Sunday, March 14, 2010

Lord? Thanks for those opportunities....

Yes, I know that you are probably thinking that this entry is going to be about thanking God for the opportunity to host our guests from Haiti...or the opportunity to have Tom's children over for a birthday brunch for Amanda today...or the opportunity to hear the excitement in Kati's voice as she returned home from Delaware and had good interviews and a wonderful weekend....

Well, certainly I am thankful for all of those opportunities and so many more that are wonderful, deep and spiritual. But this evening, my thankfulness has to do with something much more basic. Read on...you might be able to relate...

Those of you that read regularly know that since Leonie and boys arrived almost a month ago I have been struggling with the "Martha vs. Mary" in an internal struggle. I think that God has been doing some amazing things through this, but I haven't made it easy for Him! I'm pretty sure He needs to "break" me here in order to accomplish His greater purpose. Yep...I'm a stubborn one...

Anyways, my wonderful husband left for Barcelona, Spain for business a few hours ago. He will be gone until late Saturday night. I've been struggling with a sinus infection and other interesting illness issues for the past 3 weeks, so I am a little on the tired side. Kati left for Delaware early Thursday morning, and has returned to Valpo, and Stephani went back to Central Michigan University this afternoon. If you're doing the math, that leaves Adrianne and me (as well as sometimes Ben, but let's face it, he's a teenage boy) to handle the house, our school work, our jobs, and our house guests, as well as the 3 dogs! Oh, and Adrianne seems to have the same illness struggles that I do right now, so neither of us is at the top of our game.
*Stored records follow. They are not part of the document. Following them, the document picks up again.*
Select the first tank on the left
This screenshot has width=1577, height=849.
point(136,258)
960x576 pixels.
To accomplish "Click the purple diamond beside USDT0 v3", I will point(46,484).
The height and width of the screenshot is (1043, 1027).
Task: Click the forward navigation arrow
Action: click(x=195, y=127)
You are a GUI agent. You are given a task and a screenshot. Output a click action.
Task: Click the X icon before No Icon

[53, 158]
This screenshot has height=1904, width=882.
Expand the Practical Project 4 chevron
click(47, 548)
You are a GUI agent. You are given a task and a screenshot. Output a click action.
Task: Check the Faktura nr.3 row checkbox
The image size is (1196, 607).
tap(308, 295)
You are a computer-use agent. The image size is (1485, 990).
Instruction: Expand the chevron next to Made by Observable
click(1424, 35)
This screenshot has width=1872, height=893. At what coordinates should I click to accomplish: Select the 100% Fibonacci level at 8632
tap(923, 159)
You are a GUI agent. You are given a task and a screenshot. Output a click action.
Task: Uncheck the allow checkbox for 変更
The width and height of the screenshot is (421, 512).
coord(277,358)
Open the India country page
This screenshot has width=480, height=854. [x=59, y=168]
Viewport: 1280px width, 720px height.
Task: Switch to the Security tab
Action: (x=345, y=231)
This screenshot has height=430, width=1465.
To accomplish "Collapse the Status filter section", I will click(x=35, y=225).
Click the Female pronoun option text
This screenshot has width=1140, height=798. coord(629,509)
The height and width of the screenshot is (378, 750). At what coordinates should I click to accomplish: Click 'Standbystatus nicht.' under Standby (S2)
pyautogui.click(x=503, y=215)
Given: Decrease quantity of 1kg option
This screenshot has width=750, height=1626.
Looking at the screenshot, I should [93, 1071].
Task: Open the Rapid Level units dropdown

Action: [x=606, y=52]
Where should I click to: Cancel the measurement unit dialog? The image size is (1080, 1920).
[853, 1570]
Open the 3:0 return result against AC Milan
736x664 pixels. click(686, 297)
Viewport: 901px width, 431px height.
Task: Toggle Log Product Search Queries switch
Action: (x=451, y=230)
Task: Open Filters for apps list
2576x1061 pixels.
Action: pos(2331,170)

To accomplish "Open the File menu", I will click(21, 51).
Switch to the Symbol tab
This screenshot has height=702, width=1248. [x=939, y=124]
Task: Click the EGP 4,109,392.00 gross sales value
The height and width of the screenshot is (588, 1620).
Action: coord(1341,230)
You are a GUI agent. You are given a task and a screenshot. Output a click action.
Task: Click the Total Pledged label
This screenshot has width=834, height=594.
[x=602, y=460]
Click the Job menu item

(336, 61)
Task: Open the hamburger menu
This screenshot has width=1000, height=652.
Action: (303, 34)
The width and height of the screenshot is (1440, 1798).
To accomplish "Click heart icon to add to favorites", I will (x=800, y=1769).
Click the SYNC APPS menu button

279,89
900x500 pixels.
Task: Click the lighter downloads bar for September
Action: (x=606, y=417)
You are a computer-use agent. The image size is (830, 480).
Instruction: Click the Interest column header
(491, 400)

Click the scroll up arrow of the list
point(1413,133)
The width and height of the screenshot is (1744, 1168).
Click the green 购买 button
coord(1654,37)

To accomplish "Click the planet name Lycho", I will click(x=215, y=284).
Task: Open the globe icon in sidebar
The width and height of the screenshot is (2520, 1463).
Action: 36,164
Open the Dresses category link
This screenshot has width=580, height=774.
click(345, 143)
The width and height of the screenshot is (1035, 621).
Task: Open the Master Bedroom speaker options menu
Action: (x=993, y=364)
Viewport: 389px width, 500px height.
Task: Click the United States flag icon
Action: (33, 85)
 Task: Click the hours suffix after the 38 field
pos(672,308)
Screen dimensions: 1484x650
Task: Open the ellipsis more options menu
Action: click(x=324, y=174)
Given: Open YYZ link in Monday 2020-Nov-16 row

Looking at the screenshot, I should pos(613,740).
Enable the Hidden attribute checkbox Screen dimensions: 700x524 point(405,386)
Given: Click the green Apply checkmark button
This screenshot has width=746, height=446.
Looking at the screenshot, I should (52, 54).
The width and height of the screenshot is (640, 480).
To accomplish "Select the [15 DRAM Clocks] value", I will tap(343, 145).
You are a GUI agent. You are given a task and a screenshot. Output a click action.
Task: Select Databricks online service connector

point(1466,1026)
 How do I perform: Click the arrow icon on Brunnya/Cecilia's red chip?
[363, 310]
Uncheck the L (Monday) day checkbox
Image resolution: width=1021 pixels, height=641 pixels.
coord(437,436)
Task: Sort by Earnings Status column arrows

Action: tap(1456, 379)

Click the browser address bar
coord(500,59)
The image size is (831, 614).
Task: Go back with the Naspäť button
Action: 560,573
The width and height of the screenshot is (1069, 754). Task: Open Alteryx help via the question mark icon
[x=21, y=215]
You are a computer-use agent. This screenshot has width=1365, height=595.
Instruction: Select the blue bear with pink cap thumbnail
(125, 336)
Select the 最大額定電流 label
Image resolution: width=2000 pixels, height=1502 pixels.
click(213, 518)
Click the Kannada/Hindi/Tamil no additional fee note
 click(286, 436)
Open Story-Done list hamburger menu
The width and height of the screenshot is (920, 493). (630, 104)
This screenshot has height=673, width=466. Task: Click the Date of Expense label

This afternoon after the family brunch was cleaned up, I began working on meals for this week. I made some White Bean Chicken Chili, some Roasted Chicken and Potato Soup, and got things ready for Beef Stroganoff in the crock pot.

I was feeling pretty accomplished and fairly relaxed for a Sunday afternoon...and was thanking God that I had time and energy to accomplish those things! I left the Chili on the stove for dinner, put the stroganoff makings into the refrigerator for another day, and was scooping the Chicken Soup into a gallon ziploc bag (with double bagging to follow) for refrigerator storage. It was all going well until the first ziploc bag split. Chicken Soup all over my stove...and my reaction? I must admit that I expected my reaction to be anger and stress...perhaps even a bad word muttered under my breath. But, SURPRISE of all surprises....what I said (almost out loud, but mostly to myself) was, "thank you, Lord, for this opportunity to clean my stove, because it really needed it, and I wouldn't have taken the time if this hadn't happened." And then I proceeded to disassemble my stove and clean it. All calmness...no frustration.

This, my fellow princesses, is a MIRACLE for me! Especially now. Especially today.

And, as I reflected on that, I realized that God has been creating a new heart within me. As I realized that, I was able to thank Him for all of the wonderful things that I mentioned in the first paragraph and so many more.

My wish for you is that if you struggle with similar Martha issues, that you will find some hope in what I have shared with you about the good work that God is working in me. He never gives up! Neither should we...

Blessings...
kimberly

2 comments:

GS Prayer Warrior said...

Now that's peace that transcends all understanding! Good for you; good for God, who is working in you! In turn, Princess Kimberly, your attitude overflows to the people around you ... thank you for asking Him and allowing Him to do great things in you! Thank you for being my friend, encourager, & sister!

Unknown said...

I have been wanting to comment on this for the past week and am just now getting around to it! I love this story! I, too, have had experiences like this, and when I react as you did, not only am I surprised at myself, but I feel even renewed and refreshed (even in the midst of the stress). As Chris said--that peace that passes all understanding. Thank you for sharing this--it was such a great reminder to be more consciously aware and thankful for those daily opportunities God is providing even in the most unlikely of circumstances.